6.- Non si è discostata da tali principi la Corte territoriale, che ha ritenuto di individuare l’evento oggettivo ed esterno dal quale desumere la conoscenza della malattia professionale nel provvedimento, adottato dal datore di lavoro nel dicembre 1987, di esclusione del lavoratore da livelli di esposizione a rumore equivalenti o superiori a 80 dBA, osservando che, come già rilevato dal consulente tecnico d’ufficio, era verosimile ritenere che l’interessato fosse stato reso edotto di tale provvedimento e delle sue motivazioni e che, comunque, il fatto che nel luglio 1990 l’Ufficio Organizzazione delle Ferrovie dello Stato di Bologna non avesse riconosciuto l’origine professionale del danno confermava che tra il 1987 e il 1990 si era posta la questione di una possibile eziologia professionale della ipoacusia, così che, pur non avendo il lavoratore ottenuto alcun riconoscimento formale in ordine alla natura professionale della malattia, era ragionevole ritenere che, nello stesso periodo, egli fosse stato sensibilizzato al problema ed avesse maturato la consapevolezza di una possibile dipendenza da causa lavorativa del deficit uditivo.
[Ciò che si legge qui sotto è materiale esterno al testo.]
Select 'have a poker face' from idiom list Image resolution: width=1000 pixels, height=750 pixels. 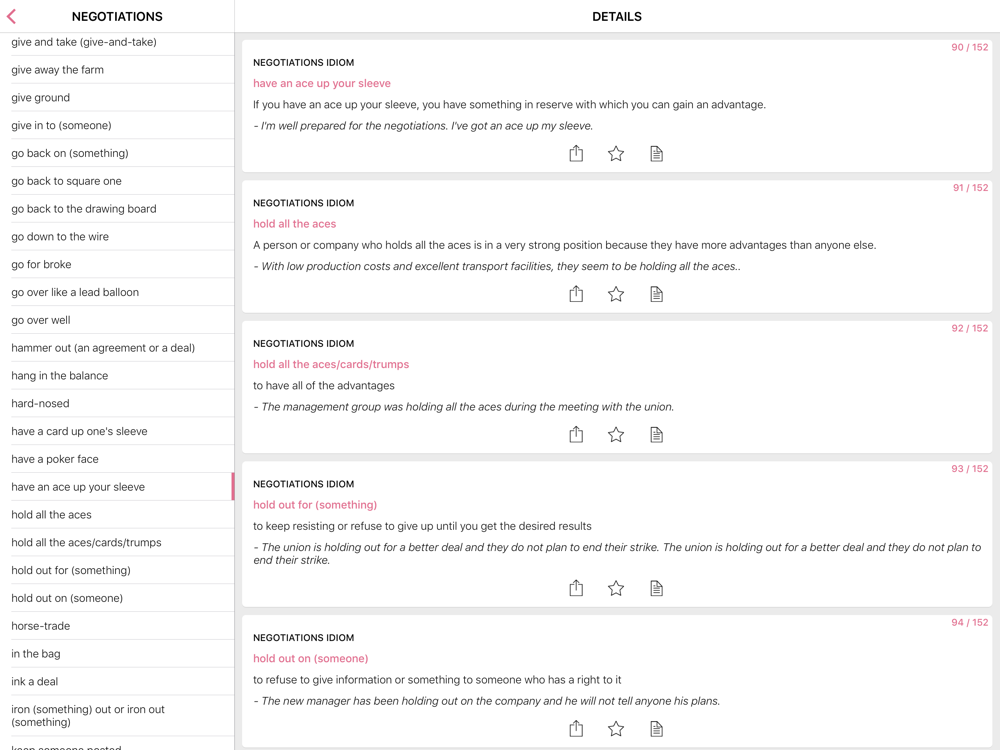(x=55, y=459)
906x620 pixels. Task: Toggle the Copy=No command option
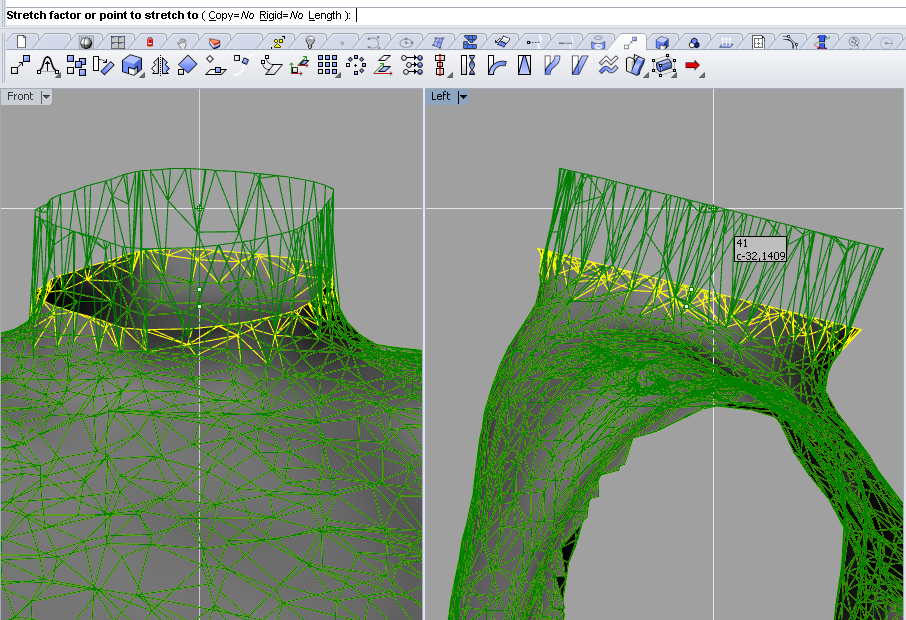tap(230, 16)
Le contrarie affermazioni del ricorrente, secondo cui solo “accertamenti specifici” avrebbero potuto rendere edotto il lavoratore della sussistenza della malattia professionale e del raggiungimento della soglia minima indennizzabile non sono condivisibili, perchè tale consapevolezza, secondo i principi sopra richiamati, può essere provata anche attraverso elementi presuntivi;

esse si risolvono, comunque, nella contestazione diretta (inammissibile in questa sede) del giudizio di merito, giudizio che risulta motivato in modo sufficiente e logico con riferimento, come sopra detto, agli elementi desumibili dall’adozione da parte del datore di lavoro, nei confronti del lavoratore, del provvedimento di esclusione da livelli di esposizione a rumore equivalenti o superiori a 80 dBA (nonchè dagli accadimenti immediatamente successivi richiamati nella motivazione della sentenza impugnata), riducendosi dunque ad una mera contrapposizione rispetto alla valutazione di merito operata dalla Corte d’appello, inidonea a radicare un deducibile vizio di legittimità di quest’ultima.

7.- Anche gli altri rilievi svolti con il secondo motivo sono infondati, giacchè l’individuazione del momento in cui si è verificato il raggiungimento della soglia minima indennizzabile risulta adeguatamente motivata dalla Corte territoriale con riferimento agli accertamenti effettuati dal consulente tecnico d’ufficio sulla scorta dei tracciati audiografici del 1984 e del 1987, sicchè anche su questo punto la decisione, in quanto comunque assistita da motivazione sufficiente e non contraddittoria, non è assoggettabile alle censure che le sono state mosse in questa sede di legittimità.

8.- Per analoghi motivi deve essere respinto il terzo motivo di ricorso, non ravvisandosi comunque, anche per le considerazioni già sopra esposte, alcuna contraddittorietà tra l’affermazione della raggiunta consapevolezza, da parte del lavoratore, dell’esistenza della ipoacusia e della sua origine professionale fin dal dicembre 1987 e quella secondo cui ancora nel 1990 il datore di lavoro non aveva riconosciuto l’origine professionale della malattia.

9.- Le censure espresse con l’ultimo motivo restano, infine, assorbite nel rigetto dei primi tre motivi, trattandosi di questioni che, come riconosce lo stesso ricorrente, sono rimaste a loro volta assorbite dall’accoglimento dell’eccezione di prescrizione.

10.- Il ricorso deve pertanto essere rigettato.

Trattandosi di controversia alla quale è applicabile l’art. 152 disp. att. c.p.c. nel testo vigente prima delle modificazioni introdotte dai D.L. n. 269 del 2003, conv. in L. n. 326 del 2003, il ricorrente non è assoggettato al pagamento delle spese del presente giudizio di legittimità.

P.Q.M.

La Corte rigetta il ricorso; nulla sulle spese.

Così deciso in Roma, nella Camera di consiglio, il 5 aprile 2011.